### REQUEST
Rewrite the records below, replacing every "Elementary" with "Primary" and leaving everything else as it is.

### RECORD EXCERPTS
____
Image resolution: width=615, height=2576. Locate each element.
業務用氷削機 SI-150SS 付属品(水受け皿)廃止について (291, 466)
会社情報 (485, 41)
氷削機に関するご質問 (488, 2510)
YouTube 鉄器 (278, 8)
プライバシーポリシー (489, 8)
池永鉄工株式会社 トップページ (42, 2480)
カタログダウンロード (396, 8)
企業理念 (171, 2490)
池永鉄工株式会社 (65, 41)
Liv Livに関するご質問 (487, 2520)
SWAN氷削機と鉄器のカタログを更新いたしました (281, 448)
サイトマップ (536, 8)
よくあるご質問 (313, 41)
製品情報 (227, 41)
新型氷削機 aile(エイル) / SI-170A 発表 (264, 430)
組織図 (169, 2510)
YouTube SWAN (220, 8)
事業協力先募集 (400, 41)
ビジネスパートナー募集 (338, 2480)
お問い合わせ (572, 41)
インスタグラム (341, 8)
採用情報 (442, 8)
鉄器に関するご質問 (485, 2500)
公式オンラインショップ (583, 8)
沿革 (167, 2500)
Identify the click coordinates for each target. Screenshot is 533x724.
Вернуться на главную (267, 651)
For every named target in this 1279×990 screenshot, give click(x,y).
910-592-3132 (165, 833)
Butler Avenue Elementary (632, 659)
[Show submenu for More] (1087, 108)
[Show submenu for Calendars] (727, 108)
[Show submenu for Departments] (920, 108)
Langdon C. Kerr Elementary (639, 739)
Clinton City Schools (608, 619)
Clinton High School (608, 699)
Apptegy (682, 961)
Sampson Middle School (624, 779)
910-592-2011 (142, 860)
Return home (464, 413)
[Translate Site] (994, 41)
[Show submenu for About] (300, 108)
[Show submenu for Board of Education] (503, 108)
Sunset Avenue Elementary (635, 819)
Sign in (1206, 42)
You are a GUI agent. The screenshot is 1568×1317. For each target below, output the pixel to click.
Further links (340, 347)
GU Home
____
### WORKED ANSWER
Image resolution: width=615, height=2576. Locate each element.
業務用氷削機 SI-150SS 付属品(水受け皿)廃止について (291, 466)
会社情報 (485, 41)
氷削機に関するご質問 (488, 2510)
YouTube 鉄器 (278, 8)
プライバシーポリシー (489, 8)
池永鉄工株式会社 トップページ (42, 2480)
カタログダウンロード (396, 8)
企業理念 (171, 2490)
池永鉄工株式会社 (65, 41)
Liv Livに関するご質問 (487, 2520)
SWAN氷削機と鉄器のカタログを更新いたしました (281, 448)
サイトマップ (536, 8)
よくあるご質問 (313, 41)
製品情報 (227, 41)
新型氷削機 aile(エイル) / SI-170A 発表 (264, 430)
組織図 (169, 2510)
YouTube SWAN (220, 8)
事業協力先募集 (400, 41)
ビジネスパートナー募集 (338, 2480)
お問い合わせ (572, 41)
インスタグラム (341, 8)
採用情報 (442, 8)
鉄器に関するご質問 (485, 2500)
公式オンラインショップ (583, 8)
沿革 (167, 2500)
Identify the click coordinates for each target. Screenshot is 533x724.
Вернуться на главную (267, 651)
For every named target in this 1279×990 screenshot, give click(x,y).
910-592-3132 (165, 833)
Butler Avenue Primary (632, 659)
[Show submenu for More] (1087, 108)
[Show submenu for Calendars] (727, 108)
[Show submenu for Departments] (920, 108)
Langdon C. Kerr Primary (639, 739)
Clinton City Schools (608, 619)
Clinton High School (608, 699)
Apptegy (682, 961)
Sampson Middle School (624, 779)
910-592-2011 (142, 860)
Return home (464, 413)
[Translate Site] (994, 41)
[Show submenu for About] (300, 108)
[Show submenu for Board of Education] (503, 108)
Sunset Avenue Primary (635, 819)
Sign in (1206, 42)
You are a GUI agent. The screenshot is 1568×1317. For each target below, output the pixel to click.
Further links (340, 347)
GU Home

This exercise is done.